Short jokes
Sorry, no adults allowed.
Only 3 per person.
I told kids to make a family tree. God, I love working at the orphanages.
Imagine you are getting eaten by an alligator. What do you do?
Stop imagining!
Me: *watching TV*
Mom: Omg, no way, your dad is coming!
Me: Really?
Mom: Obviously not, he never loved or wanted you.
One time I was watching TV.
Mom: Omg, your dad is coming!
Me: Omg, really?
Mom: Sike, I lied.
I played catch with my friends, but they keep going to sleep when I throw it.
There was a woman from Ealing, she had a peculiar feeling. She laid on her back, opened her crack, and pissed all over the ceiling.
So I guess Ice Cube was right, Eazy's dick smelling like MC Ren's shit, and Eazy died of AIDS.
How do you surprise a blind guy? Leave the plunger in the toilet.
Why did the kid cry?
His dad didn't get the milk.
What do you call an octopus on land?
A spider, duh!
My grandpa's last words before he died in Vietnam were, "What the fuck did I step on?"
When someone calls you, say "Welcome to Joe's Pizza Abortion Clinic, your loss is our sauce."

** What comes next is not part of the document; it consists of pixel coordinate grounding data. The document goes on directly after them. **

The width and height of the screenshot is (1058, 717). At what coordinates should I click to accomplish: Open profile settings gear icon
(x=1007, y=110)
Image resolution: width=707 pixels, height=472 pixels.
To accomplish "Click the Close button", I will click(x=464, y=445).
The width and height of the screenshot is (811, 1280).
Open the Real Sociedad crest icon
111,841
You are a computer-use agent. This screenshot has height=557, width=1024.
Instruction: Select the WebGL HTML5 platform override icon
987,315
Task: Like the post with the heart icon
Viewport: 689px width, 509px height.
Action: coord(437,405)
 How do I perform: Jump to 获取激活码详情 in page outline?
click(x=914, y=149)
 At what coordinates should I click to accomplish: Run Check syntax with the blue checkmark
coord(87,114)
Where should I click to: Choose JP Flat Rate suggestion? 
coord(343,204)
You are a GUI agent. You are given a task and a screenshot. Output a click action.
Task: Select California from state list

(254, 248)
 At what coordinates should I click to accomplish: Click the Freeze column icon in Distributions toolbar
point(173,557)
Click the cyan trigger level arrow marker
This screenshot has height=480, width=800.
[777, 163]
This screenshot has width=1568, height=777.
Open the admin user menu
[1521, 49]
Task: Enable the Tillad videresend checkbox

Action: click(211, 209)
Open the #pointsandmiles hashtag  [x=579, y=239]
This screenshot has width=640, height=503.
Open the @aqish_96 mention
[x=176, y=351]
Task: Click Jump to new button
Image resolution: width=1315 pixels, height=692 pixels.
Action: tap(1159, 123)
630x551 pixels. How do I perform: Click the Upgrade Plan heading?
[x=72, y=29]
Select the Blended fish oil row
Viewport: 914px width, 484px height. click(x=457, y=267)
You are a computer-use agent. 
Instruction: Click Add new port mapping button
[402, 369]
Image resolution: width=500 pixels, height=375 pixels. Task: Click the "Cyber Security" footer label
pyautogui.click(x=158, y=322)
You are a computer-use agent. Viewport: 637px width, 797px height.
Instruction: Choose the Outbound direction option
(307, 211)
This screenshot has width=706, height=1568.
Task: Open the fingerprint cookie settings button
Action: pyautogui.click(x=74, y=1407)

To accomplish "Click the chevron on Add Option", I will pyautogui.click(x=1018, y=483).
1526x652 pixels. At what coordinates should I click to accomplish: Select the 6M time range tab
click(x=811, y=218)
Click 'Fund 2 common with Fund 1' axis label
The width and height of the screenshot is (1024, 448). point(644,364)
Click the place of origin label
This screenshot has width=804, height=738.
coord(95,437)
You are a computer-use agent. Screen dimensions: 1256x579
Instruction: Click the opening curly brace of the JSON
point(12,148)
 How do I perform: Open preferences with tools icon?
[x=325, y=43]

People are like sharks; only the great ones are white.
Yes (DYM 66).
Your mama is so fat, One Punch Man had to punch twice.
Me: Knock knock.
Friend: Who's there?
Me: Impatient feminist.
Friend: Impati--
Me: Why don't we have equal pay YETTTTTTT?
Me: Mrs., can I read my book?
Teacher: Sure.
Me: *watching my Chromebook*
Why can't Stephen Hawking be a Rocket League car? Because he can't jump for an aerial.
What's the difference between Stephen Hawking and Rocket League? You can't stand up.